In a way, this is a rather sad story for St. Maarten. Heyliger is plenty smart and he has plenty of good ideas and insights. The way he – allegedly – went about his business has now come to haunt him.

That he now also has to deal with serious health issues does not change the fact that what he did during the past ten years in political office (if the charges hold up) is plain wrong and not in the interest of the country.

The sad thing is that bribery seems to be systemic in St. Maarten. Former parliamentarians Patrick Illidge and Silvio Matser and current MPs Frans Richardson and Chanel Brownbill have all been either sentenced for or accused of wrongdoing.

Brownbill was sentenced for tax fraud in 2018 (18 months imprisonment with 15 months suspended) as a result of the Emerald-investigation into fraudulent invoices paid by the harbor. Now Brownbill’s company Country Construction has also surfaced in the indictment against Windward Roads director Hendrik Jan Boekaar. It appears that Boekaar made a forged invoice for Country Construction dated February 10, 2014, for $25,000. Windward Roads paid this invoice, but Brownbill never did any work for it according to the indictment.

Whether it is about dodging taxes or taking bribes (Richardson is accused of taking $370,000 in bribes and failing to report this ‘income’ on his tax return) it all comes down to the same thing: self before country instead of the other way around.

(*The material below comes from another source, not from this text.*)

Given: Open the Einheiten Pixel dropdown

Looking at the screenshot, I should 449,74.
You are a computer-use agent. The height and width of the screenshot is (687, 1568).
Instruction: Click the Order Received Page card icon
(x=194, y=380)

Heyliger has thrived in this environment for decades but his run seems finally to have come to an end. And while his supporters rally around him there are also citizens who want nothing to do with him.

Already in January 2017, after the Bada Bing bribery scandal erupted, one Raoul Nicolaas sent a blistering letter to the editor of the Today newspaper. He wrote, among other things: “Do you really think we believe that you run clean elections, or that you put certain people on your political lists because “they have something to contribute,” or that you’ve never ever benefited from infrastructure projects? Do you really think that we are so dense? Theo what you are facing now is a backlash of years and years of suspicious dealings.”